Physical Description
223 pages ; 21 cm
ISBN
9781785656347
Contents unavailable.
Review by Booklist Review

In 1936, Bertha Cool, a sizable lady with a tart tongue and a detective agency, gives a job to defrocked lawyer Donald Lam. He's a little guy the cops call him Pint Size. The pair went on to spark 29 novels by the pseudonymous A. A. Fair, better known as Erle Stanley Gardner, creator of Perry Mason. In this reprint of the long-unavailable tale, the seemingly incompatible sleuths are asked to protect a rich man's property a blowgun with darts, and a jade Buddha but the items are stolen anyway, from a site under intense surveillance. As Cool and Lam struggle to figure out how it was done, Gardner riffs beautifully on the conventions of the hard-boiled detective story. Lam rebuffs advances from a scantily clad vixen, then lies and fakes evidence to fit his sense of who's guilty. He gets the daylights pounded out of him, but, instead of fighting back, he gets even. Boss Bertha is more conventionally drawn, a tough woman who, at the last moment, turns golden-hearted. The trimmed-down dialogue crackles, and the plot is hyperfast. It's good to have these two unusual sleuths back.--Don Crinklaw Copyright 2018 Booklist

From Booklist, Copyright (c) American Library Association. Used with permission.
Review by Publisher's Weekly Review

In 1958, Gardner, the prolific creator of the Perry Mason legal thrillers, published this smooth and easy entry in his Cool and Lam detective series, now reissued with a classic-but brand new-cover by legendary paperback artist Robert McGinnis. Globe-trotting adventurer Dean Crockett hires Bertha Cool ("a hundred and sixty-five pounds of potatoes in a sack") to do security for a party in his penthouse. But then Crockett is found dead inside a locked room, the apparent victim of darts from a blowgun, and two small jade idols are missing. Bertha mostly sits this one out, bringing in her diminutive partner, Donald Lam, to do the heavy sleuthing.
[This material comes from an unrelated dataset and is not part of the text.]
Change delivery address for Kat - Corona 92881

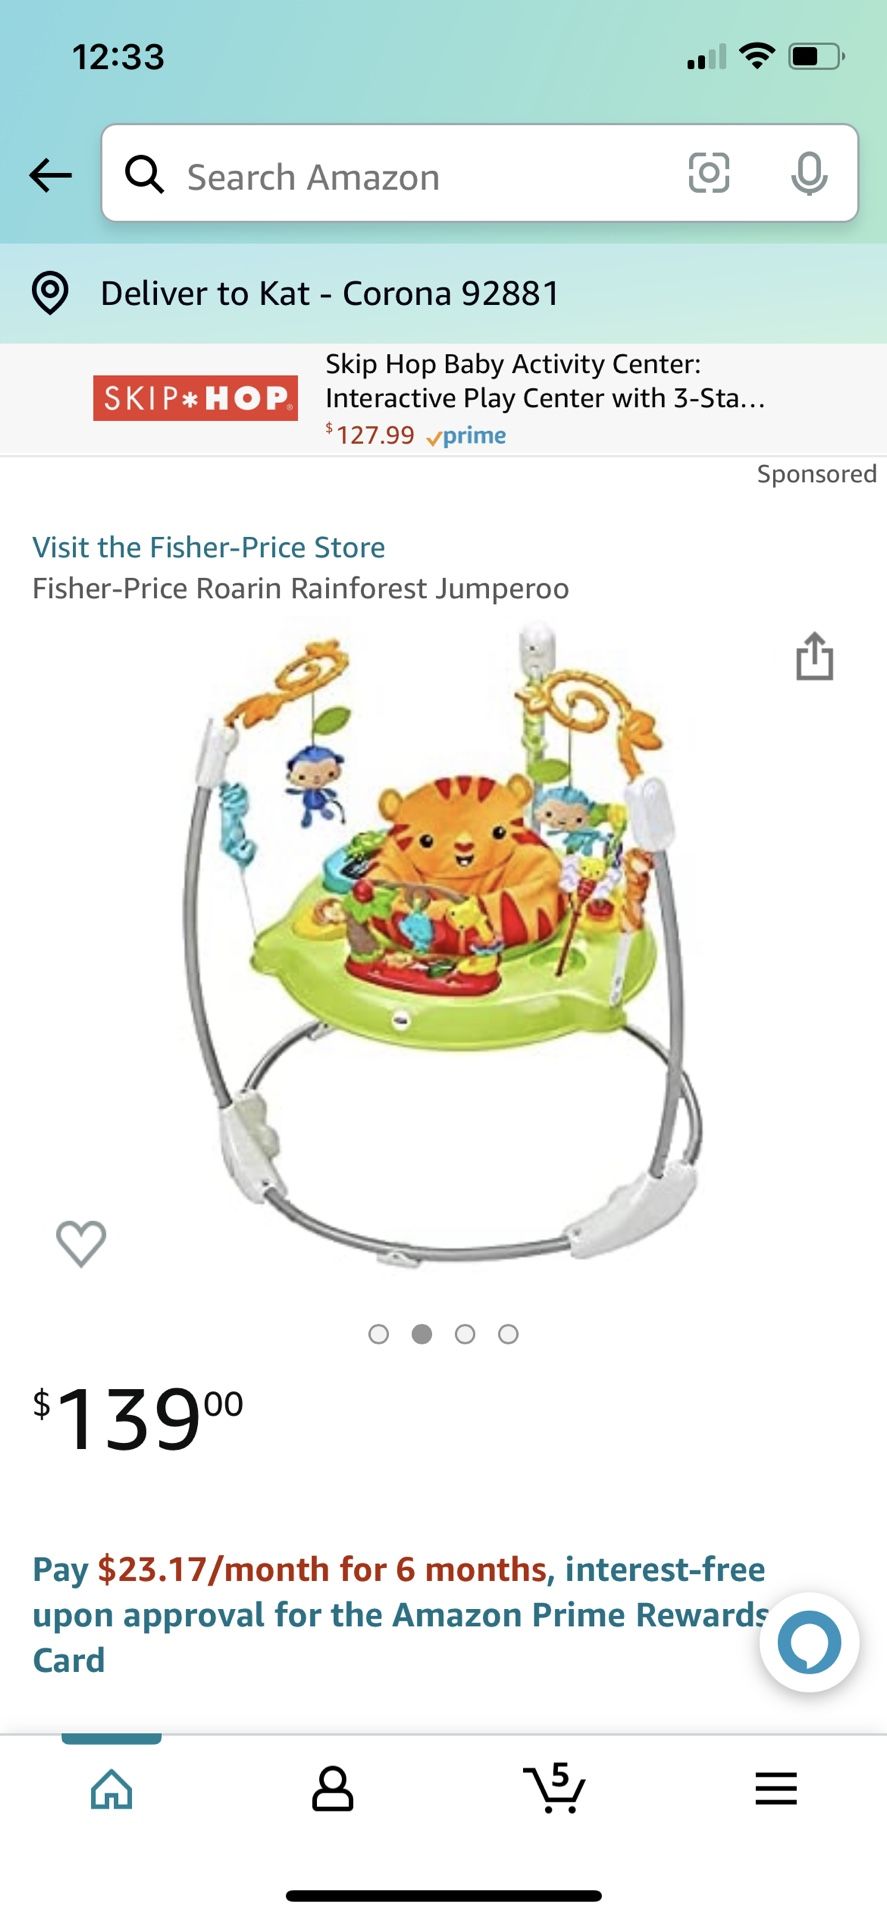pos(328,292)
For Lam, think young skinny Frank Sinatra, who was perfectly cast for the role in a 1946 radio adaptation of 1940's Turn on the Heat. As usual, the little gumshoe gets the snot pounded out of him by towering thugs (think Ernest Borgnine). Lam has his brain to rely on, however, and comes up with solutions to the locked-room and other puzzles. Undemanding crime readers will be content. (Oct.) © Copyright PWxyz, LLC. All rights reserved.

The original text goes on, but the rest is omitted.